▸ Exercise description
Return the records below character for character.

▸ Data for the task

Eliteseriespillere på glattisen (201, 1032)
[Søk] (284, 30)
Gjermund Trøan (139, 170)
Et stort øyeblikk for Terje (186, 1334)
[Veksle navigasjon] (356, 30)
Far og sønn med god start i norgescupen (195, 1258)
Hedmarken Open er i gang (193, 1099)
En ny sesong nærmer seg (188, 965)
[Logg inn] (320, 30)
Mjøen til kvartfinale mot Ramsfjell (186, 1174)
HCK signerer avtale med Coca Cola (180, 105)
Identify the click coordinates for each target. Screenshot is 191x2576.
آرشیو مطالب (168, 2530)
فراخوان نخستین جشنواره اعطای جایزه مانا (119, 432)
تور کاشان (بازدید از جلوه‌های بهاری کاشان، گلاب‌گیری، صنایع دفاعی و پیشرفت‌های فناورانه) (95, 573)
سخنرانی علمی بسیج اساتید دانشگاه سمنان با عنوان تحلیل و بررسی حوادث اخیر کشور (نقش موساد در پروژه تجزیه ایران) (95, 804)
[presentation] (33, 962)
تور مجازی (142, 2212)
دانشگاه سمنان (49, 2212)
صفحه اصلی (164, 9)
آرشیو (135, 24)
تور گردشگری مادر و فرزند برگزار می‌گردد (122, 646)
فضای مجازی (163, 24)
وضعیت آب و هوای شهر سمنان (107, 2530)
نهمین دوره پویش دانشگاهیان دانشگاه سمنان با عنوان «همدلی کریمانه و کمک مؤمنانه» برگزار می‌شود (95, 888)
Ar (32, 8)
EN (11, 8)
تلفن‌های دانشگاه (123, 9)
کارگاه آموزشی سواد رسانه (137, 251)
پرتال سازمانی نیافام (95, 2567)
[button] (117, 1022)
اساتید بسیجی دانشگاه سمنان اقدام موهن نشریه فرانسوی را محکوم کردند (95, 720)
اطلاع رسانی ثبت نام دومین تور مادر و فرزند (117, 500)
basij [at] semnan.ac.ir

▸ Final answer
Eliteseriespillere på glattisen (201, 1032)
[Søk] (284, 30)
Gjermund Trøan (139, 170)
Et stort øyeblikk for Terje (186, 1334)
[Veksle navigasjon] (356, 30)
Far og sønn med god start i norgescupen (195, 1258)
Hedmarken Open er i gang (193, 1099)
En ny sesong nærmer seg (188, 965)
[Logg inn] (320, 30)
Mjøen til kvartfinale mot Ramsfjell (186, 1174)
HCK signerer avtale med Coca Cola (180, 105)
Identify the click coordinates for each target. Screenshot is 191x2576.
آرشیو مطالب (168, 2530)
فراخوان نخستین جشنواره اعطای جایزه مانا (119, 432)
تور کاشان (بازدید از جلوه‌های بهاری کاشان، گلاب‌گیری، صنایع دفاعی و پیشرفت‌های فناورانه) (95, 573)
سخنرانی علمی بسیج اساتید دانشگاه سمنان با عنوان تحلیل و بررسی حوادث اخیر کشور (نقش موساد در پروژه تجزیه ایران) (95, 804)
[presentation] (33, 962)
تور مجازی (142, 2212)
دانشگاه سمنان (49, 2212)
صفحه اصلی (164, 9)
آرشیو (135, 24)
تور گردشگری مادر و فرزند برگزار می‌گردد (122, 646)
فضای مجازی (163, 24)
وضعیت آب و هوای شهر سمنان (107, 2530)
نهمین دوره پویش دانشگاهیان دانشگاه سمنان با عنوان «همدلی کریمانه و کمک مؤمنانه» برگزار می‌شود (95, 888)
Ar (32, 8)
EN (11, 8)
تلفن‌های دانشگاه (123, 9)
کارگاه آموزشی سواد رسانه (137, 251)
پرتال سازمانی نیافام (95, 2567)
[button] (117, 1022)
اساتید بسیجی دانشگاه سمنان اقدام موهن نشریه فرانسوی را محکوم کردند (95, 720)
اطلاع رسانی ثبت نام دومین تور مادر و فرزند (117, 500)
basij [at] semnan.ac.ir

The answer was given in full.